As soon as I got home I was impatient. I thought:
- What will the gouges ever be used for?
- I live in the countryside and I have no shortage of wood!
- And of course, in the far corner of my mind, there’s a little voice…. Will I be able to do it?
With that adrenaline that always follows me happily in my reckless ideas, I rush off to look for wood, until I discover that the wood I have for the winter is too hard and dry for my set of cutters, so I fall back on a branch of basswood. The blade runs fast and without too much effort. The first layer of bark is removed, the wood is sweating, it has just been cut and despite this I start to struggle to cut it and I begin to suspect that it was not as easy as I thought.
I really like my ‘risk’ attitude. I always start things without knowing anything, I think about what seems logical to use or do and I start, I am a fan of the motto that you have to start somewhere, but knowing me, I never start from the basics. New television? Puah, the instructions, better to touch every existing button, sooner or later I understand how it works and so on for everything else…!
- A project?
- What do I want to do?
- How am I going to do it?
- How big will it be?
- What will I need to achieve my goal?
Nah, kids’ stuff, I was just intent on removing wood chips from my twig. I was thinking of a little cartoon bird. I’m much more in the cartoon genre in drawings too. I’ve never been good at more serious drawings, I think I have more of a “hand” for generously imaginative things. So I used to imagine a little bird standing there like Woody Woodpecker, I’m sure audiences more older will remember that.
It doesn’t take me long to realise that maybe, just maybe, the wood is too small in diameter to allow me anything! So the picture gets longer and longer and I have no room for wings, arms, nothing! Since I don’t even have the slightest idea how to make a beak, a tail, let alone eyes, I get busy breaking a beaded bracelet and salvaging pieces of scrap carved wood..

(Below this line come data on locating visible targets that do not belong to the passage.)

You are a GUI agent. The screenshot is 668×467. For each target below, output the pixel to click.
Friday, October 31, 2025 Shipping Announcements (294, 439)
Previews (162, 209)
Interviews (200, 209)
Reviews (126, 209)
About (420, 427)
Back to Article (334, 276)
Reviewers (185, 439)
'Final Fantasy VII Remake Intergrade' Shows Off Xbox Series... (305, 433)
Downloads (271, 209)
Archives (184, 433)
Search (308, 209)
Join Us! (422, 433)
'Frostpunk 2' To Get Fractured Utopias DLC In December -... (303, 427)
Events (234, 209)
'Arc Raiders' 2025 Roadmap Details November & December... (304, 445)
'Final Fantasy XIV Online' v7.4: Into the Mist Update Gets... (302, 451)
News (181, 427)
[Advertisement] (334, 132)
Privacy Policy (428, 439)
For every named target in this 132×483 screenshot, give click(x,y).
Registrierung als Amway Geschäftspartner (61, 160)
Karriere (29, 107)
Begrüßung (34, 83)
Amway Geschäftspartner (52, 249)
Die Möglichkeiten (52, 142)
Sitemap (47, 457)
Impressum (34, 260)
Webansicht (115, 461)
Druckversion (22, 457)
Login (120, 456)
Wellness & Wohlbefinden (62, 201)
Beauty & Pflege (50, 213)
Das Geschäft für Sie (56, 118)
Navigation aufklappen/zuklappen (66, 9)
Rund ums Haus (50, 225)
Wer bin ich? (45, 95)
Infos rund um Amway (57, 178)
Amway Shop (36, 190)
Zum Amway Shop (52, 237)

I find that despite everything the image created is funny enough not to end up in the stove so I end it with a soft wire to make two feet and it ends up on a twig to support it. It never even made it to the colour stage after my mother’s strong comment peremptorily decreed the end of my woodcarving career.
After this test, in a mixture of disappointment and little free time after work, I stop. But the heart of wood continues to beat outside and inside me. Complicit in the lockdown of this wacky 2020, while everyone is launching into balcony choirs I start my uncertain steps, but this time, I follow a tutorial!